The Iraqi government and its US backers have long accused Syria of not doing enough to prevent the flow of men and materiel across its borders to insurgents fighting US-backed troops in Iraq.

On Monday, US warplanes struck what commanders described as a house sheltering an "Al-Qaeda cell leader" near the border town of Al-Qaim, in the latest in a string of operations against suspected foreign fighters in the region.

But medics in the town and Arabic media reports spoke of 35-plus civilian deaths in the air strike.

Meanwhile, Israel welcomed the UN Security Council resolution.

"Israel supports the international community's efforts to investigate and uncover the truth about the Rafiq Hariri attack," foreign ministry spokesman Mark Regev said.

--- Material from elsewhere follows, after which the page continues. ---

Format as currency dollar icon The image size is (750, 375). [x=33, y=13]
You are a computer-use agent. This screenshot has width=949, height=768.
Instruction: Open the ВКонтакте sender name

"We are happy to see that the rules of the game and the kind of action we were accustomed to for many years in Lebanon is no longer acceptable and subject to condemnation from the international community," he added.

A UN inquiry obtained witness testimony linking Syrian President Bashar al-Assad's brother, Maher, chief of the presidential guard, and brother-in-law Assef Shawkat, head of military intelligence, to the murder.

Israel also urged full implementation of UN resolution 1559, adopted in September 2004, in order to end all Syrian domination of Lebanon.

Regev said Israel supported a UN report last week that focusing on 1559, calling for the withdrawal of all foreign troops, and the disbanding of Lebanon's Shiite militia Hezbollah and 12 Palestinian groups in the country.

"We found this report completely satisfactory and we call for the complete implementation, as quickly as possible, of resolution 1559," he said.

The report, drawn up by UN envoy Terje Roed-Larsen, made clear that the Shebaa Farms were not part of Lebanon and that Israel's presence in the area was nothing more than an excuse for anti-Israeli raids, the spokesman said.

The small mountainous Shebaa Farms territory lies at the convergence of the Lebanese-Syrian-Israeli borders. Israel captured the area from Syria in the 1967 Middle East war, and it is now claimed by Lebanon with Damascus's consent.

Israeli troops have retained control of the area since their withdrawal from south Lebanon in May 2000.